Exercises to Relieve Tinnitus

Tinnitus is a symptom of the ear that is characterized by high-pitched ringing sounds. According to the American Academy of Otolaryngology, 36 million people in the United States have tinnitus or a similar head condition. Tinnitus is difficult to diagnose at times because the severity varies. You might hear sharp sounds occasionally in one ear or constantly in both ears. In addition to medical treatment, regular exercise can decrease the occurrence of tinnitus.

An elderly woman having her ear examined by a doctor. (Image: Wavebreakmedia Ltd/Wavebreak Media/Getty Images)

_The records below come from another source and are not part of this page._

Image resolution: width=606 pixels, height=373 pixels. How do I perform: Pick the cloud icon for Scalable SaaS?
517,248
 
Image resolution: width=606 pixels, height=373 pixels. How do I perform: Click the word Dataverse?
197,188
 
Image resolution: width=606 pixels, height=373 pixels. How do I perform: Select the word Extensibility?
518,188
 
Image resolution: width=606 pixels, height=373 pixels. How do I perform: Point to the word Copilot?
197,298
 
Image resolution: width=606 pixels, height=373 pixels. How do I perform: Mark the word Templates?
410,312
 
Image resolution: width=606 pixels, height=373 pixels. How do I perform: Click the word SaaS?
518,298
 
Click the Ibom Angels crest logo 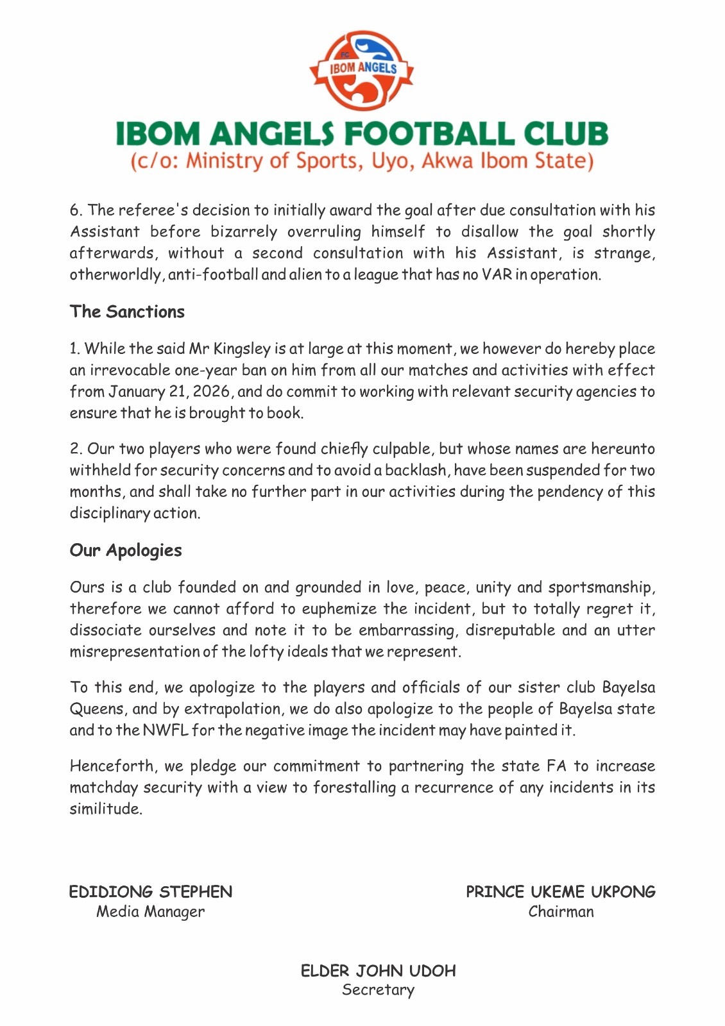362,69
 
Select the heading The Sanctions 127,312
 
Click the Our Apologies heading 126,550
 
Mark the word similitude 105,809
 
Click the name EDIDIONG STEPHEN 151,892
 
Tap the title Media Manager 151,912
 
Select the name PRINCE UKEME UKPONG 561,892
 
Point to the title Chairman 561,912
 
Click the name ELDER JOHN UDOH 378,971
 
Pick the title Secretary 378,990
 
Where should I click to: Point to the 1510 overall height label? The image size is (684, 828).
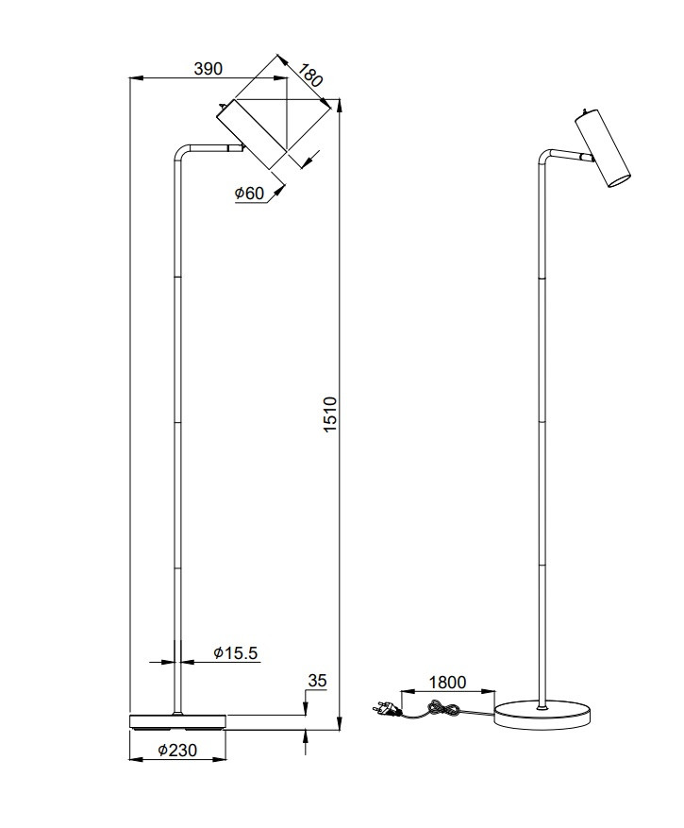(329, 415)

There are several causes of tinnitus, which is not a medical condition in itself but a symptom of another condition. Ear and head injuries, earwax buildup, stress, hypertension, ear infections, poor diet, acoustic neuroma, Meniere's disease, lack of exercise and an exposure to loud noises are all causes of tinnitus. Damage to the inner ear as a young adult can cause tinnitus later in life. The Mayo Clinic says that some medications that affect the blood flow in the body can aggravate tinnitus. These include cancer medications, aspirin, diuretics and antibiotics.

Role of Exercise

Exercise is a range of physical activities that helps you strengthen your heart and maintain your weight. Another important benefit of exercise on the body is an increase in blood circulation. This decreases your risk of hypertension and cardiovascular disease. Increased blood circulation also reduces the occurrence of tinnitus, according to the American Academy of Otolaryngology. Relaxing exercises such as yoga and meditation can be utilized as part of your exercise routine to help relieve tinnitus. These exercises also increase blood circulation. They can also decrease turbulent blood flow in the body, which you can hear within the ear.


The American Academy of Otolaryngology recommends daily exercise as a means of controlling tinnitus. Improvement in blood circulation reduces the noise you hear that is related to blood vessel contractions. If you are new to exercise, start off slowly and gradually increase the amount overtime. Try something you like so you will stick with it. Walking, running, swimming and dancing are examples.


Exercises can relieve tinnitus. However, working out alone does not treat this ear condition. A medical doctor, particularly an otolaryngology--ear, nose and throat--specialist can treat this condition. The Mayo Clinic says occasional tinnitus generally does not indicate a serious medical condition. If you have tinnitus, it will likely worsen as you age. Tinnitus is also aggravated during times of stress. The Mayo Clinic recommends exercise as both a means of stress and tinnitus relief. See your doctor if tinnitus is constant and causes sleep difficulties, anxiety, extreme fatigue and depression.